RIP Paul Reubens {July 30,2023}

I did too. If I see a rerun of that show I feel like a kid again. That had a huge impression on me. My first pet that I ever had as a kid (that was just mine, not a family pet) was a mouse named Pee Wee.

Also, you had to love Morpheus as a cowboy.

I also really enjoyed Pee Wee’s Big Aventure. I can remember most of the dialog from that film.

He’ll be missed. A lot of people grew up with him as part of their lives. Even after his public disgrace, that did nothing to diminish what he had done. And even afterward, he still had some success now and then in non-Pee Wee (more adult) roles, and I thought Paul Reubens was great as other characters.

May your spirit rest forever in the basement of the Alamo.

Just jumping off from this… When Reubens first started playing Pee-Wee Herman I was too young to realize he was just a character being played by an actor. As a child I did believe Pee-Wee was an actual person. The fact that Reubens often made public appearances in character as Pee-Wee probably didn’t help.

RIP Pee Wee. :cry:

“I meant to do that.”

Agreeing that he should not have received so much trouble for what he did. But, his major character persona was that of a grown-up child on a TV show directed at kids, and og-forbid any performer not have as wholesome and sterile life as that of his/her character. Imagine the uproar these days.

Even though I was in my twenties I always got up on Saturday morning to watch Pee-Wee. The origin of my user name is members of the puppet band calling him “P-man”. I have a nickname that begins with that letter, so some of my friends started referring to me as “P-man” as well.

Taking these two quotes together kind of makes my point: he was arrested for a victimless crime, he was (in effect) incognito, and it only caused him a real problem when the incident became more widely known.

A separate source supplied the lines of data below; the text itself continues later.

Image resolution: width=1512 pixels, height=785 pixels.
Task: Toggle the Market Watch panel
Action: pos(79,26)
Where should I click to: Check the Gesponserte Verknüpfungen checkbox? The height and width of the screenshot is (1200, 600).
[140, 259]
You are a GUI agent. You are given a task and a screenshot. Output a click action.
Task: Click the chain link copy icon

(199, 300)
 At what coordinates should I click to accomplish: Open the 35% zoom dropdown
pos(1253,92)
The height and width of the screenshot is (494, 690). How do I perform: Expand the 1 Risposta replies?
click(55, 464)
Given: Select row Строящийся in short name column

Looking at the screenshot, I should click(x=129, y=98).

“…he should not have received so much trouble for what he did” should be “he should not have received any trouble for what he did, because he did nothing wrong,” and there should be no “but” after that.

A dear friend who’s a huge PeeWee fan texted me one word: “sad.”

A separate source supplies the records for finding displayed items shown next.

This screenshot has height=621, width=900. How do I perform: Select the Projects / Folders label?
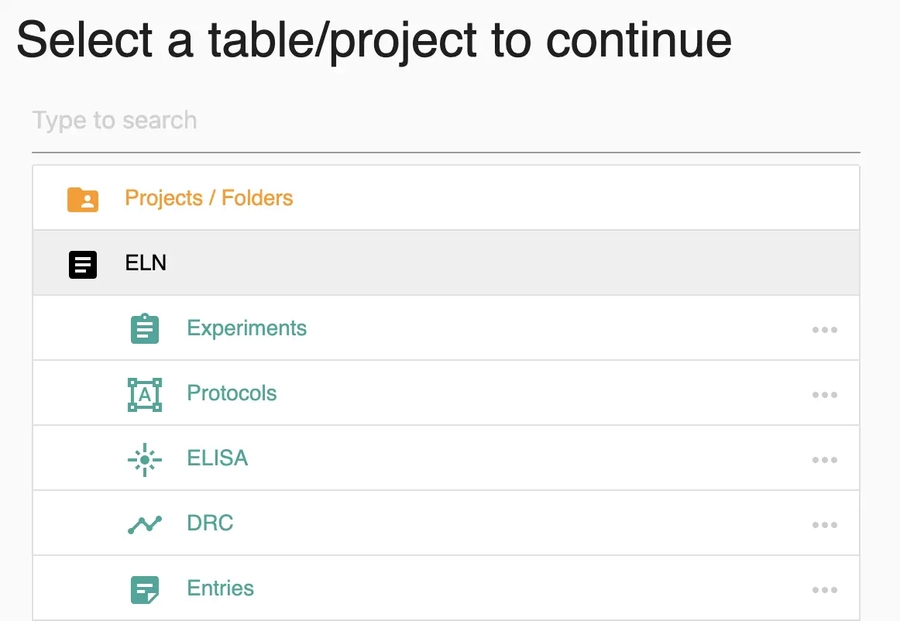(209, 198)
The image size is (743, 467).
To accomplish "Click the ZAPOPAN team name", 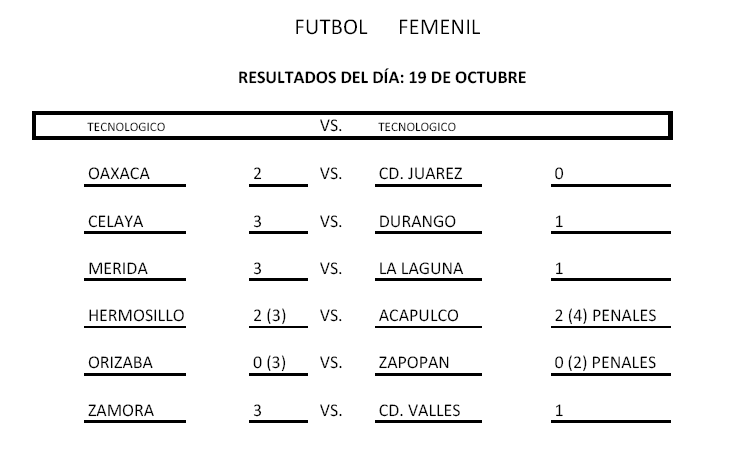I will click(x=415, y=363).
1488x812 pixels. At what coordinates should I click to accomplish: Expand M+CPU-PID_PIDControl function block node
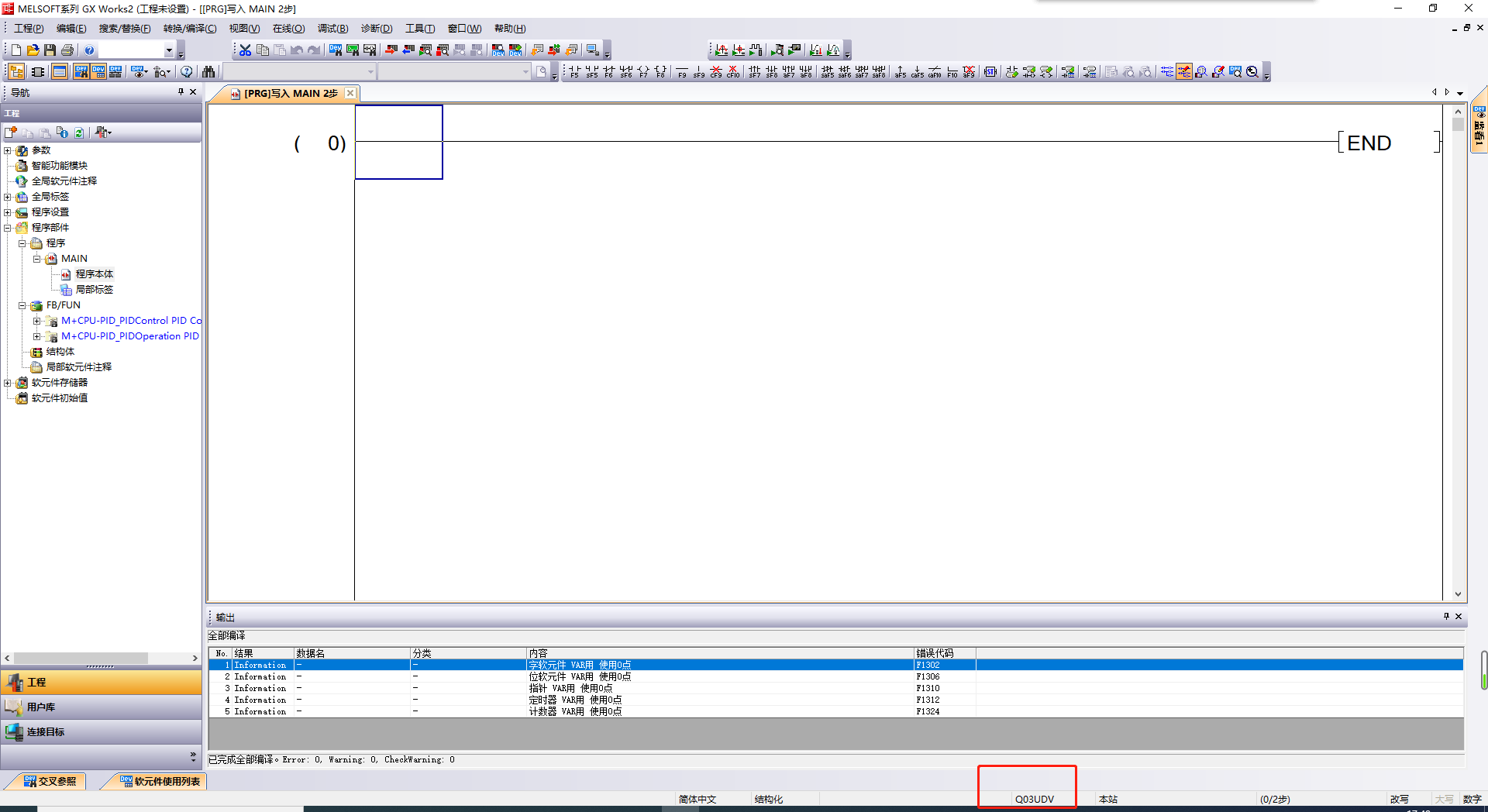(36, 321)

I replied “I know you are, but what am I?”

This is the only correct response.

I was a teenager when that movie came out. I don’t think I’ve ever laughed any harder than I did at that scene.

My brother and I were kids and our parents let us watch the tape while they went out one night. We watched the entire movie twice and we did the Large Marge scare scene frame by frame a few times.

We thought the movie was so funny.

“(I saw the) worst accident I ever seen.”

I bet all of us did it!

I lost it at “I’ll say; I’m going to start a paper route right now!” — which, yes, is off-the-wall silliness, but which somehow also manages to be straightforward and simple to the point where of course everybody just stands around for a moment while the sheer damn appropriateness of it plays out.

I’m not the only one, then! Yeah, I knew where it was going almost immediately, because it’s a classic ghost story that I had heard before. “Oh, of course, she was the driver, and now…WHAAAAAAA?” I thought I knew where it was going, but I got got!

The Paul Reubens stories on Twitter are incredible.

I love that last story from Todd Spence.

Yeah, I think Paul Reubens was just a really nice and quirky guy. Not all that strange or weird or anything. Just a nice guy who was really funny and talented.

Washington Post has some nice coverage of his influence. Something I didn’t know that when Joan Rivers kicked off her ill-fated late night talk show, competing with Carson, the guests on her first episode were:

  • Elton John,
  • Cher, and
  • Pee Wee Herman

Like everyone else, I could easily quote many lines from Big Adventure, and since our kids were young at the time, we watched almost every episode of Playhouse. I got Time magazine at the time, and they listed it as not-to-miss, but hard to describe.

Large Marge scared the hell out of me as an adult! :astonished:

I laughed my ass off when I saw Pee-Wee’s Big Adventure back in the '80s, but I had to force my teenaged daughter to sit down and watch it with me 20 years later. Her snooty attitude disappeared when she saw it was a Tim Burton movie. (The same thing happened with Pulp Fiction, but in that case it was Tim Roth who changed her mind.)

I laughed out loud back in February '21, when Reubens was on Celebrity Wheel of Fortune. He got the song title “U Can’t Touch That!” right off the bat.

RIP, Paul.

Here’s a good article about Pee Wee and the gay subtext throughout his performances.

Or if you were paying attention, the plain text.